Bush went on to say: “The battle in Iraq is noble, it is necessary, and it is just. And today I stand victorious. I stand proud in completing my mission”.
The President then suggested that the deaths of hundreds of thousands of Iraqi civilians was a small price to pay for a foothold in the Middle East and the world’s second largest oil reserves.
There were small protests in Washington yesterday but a promised mass demonstration failed to materialise because most Americans cannot be bothered any more.
Bush’s comments amounted to his most upbeat assessment of the war since his famous “mission accomplished” speech on a US aircraft carrier in May 2003.
Since then, Iraq has been convulsed by Sunni and Shia insurgencies against the US-led coalition and vicious sectarian killings.
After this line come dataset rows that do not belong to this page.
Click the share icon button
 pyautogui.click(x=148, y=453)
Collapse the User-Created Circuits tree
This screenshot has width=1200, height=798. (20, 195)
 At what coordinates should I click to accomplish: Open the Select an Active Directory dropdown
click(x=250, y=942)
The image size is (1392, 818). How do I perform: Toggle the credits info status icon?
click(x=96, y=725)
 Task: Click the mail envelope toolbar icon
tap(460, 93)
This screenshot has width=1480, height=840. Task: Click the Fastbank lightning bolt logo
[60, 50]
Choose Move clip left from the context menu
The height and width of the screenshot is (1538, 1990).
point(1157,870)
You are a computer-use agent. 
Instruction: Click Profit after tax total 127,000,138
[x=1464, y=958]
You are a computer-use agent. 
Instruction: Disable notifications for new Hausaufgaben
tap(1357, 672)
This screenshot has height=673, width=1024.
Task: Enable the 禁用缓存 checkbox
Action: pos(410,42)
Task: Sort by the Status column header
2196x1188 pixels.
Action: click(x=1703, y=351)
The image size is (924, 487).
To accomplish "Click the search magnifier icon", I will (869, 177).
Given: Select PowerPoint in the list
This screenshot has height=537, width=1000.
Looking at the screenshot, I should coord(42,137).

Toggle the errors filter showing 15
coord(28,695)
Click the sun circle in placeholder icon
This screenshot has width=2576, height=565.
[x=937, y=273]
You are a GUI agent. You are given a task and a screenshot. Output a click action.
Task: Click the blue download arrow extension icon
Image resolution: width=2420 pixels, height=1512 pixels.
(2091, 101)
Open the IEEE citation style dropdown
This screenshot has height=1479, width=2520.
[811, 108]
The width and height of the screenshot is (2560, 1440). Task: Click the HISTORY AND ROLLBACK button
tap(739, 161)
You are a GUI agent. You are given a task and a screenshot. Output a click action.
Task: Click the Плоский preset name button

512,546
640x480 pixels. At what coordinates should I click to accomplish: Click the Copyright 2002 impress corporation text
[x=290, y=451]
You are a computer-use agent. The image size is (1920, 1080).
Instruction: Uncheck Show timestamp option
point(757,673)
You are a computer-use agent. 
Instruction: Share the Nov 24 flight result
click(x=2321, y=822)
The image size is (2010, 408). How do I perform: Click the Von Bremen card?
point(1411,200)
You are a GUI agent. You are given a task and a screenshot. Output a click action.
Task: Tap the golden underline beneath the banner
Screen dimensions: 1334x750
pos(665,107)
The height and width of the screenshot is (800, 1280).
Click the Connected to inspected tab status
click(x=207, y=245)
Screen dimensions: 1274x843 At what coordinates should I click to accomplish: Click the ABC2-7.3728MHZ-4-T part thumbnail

The Iraq Body Count group, in an independent survey conducted by Johns Hopkins University’s Bloomberg School of Public Health that looked at the death toll province by province, put the number of civilian deaths at 655,000 in 2006.
The American occupying forces claim that only 14,000 Iraqi civilians were killed by their troops. The number of US soldiers killed is 3,990, and the British military death toll 175.
Bush did not mention the failure to find Saddam’s alleged weapons of mass destruction, the stated reason for war, but stated that “Saddam was a bad man and we took him out”.
With less than a year left in office, the president is a largely isolated figure. Most of the neo-conservatives who pressed him to go to war have been retired with honourable discharges and huge payoffs.
The fragile multinational coalition Bush put together has also largely disappeared, with countries having either abandoned the war or left token forces behind.
George W Bush has caused the greatest military disaster in US history and has brought the US to its knees financially. He will be remembered by the historians as a liar, a thief and most of all – a coward.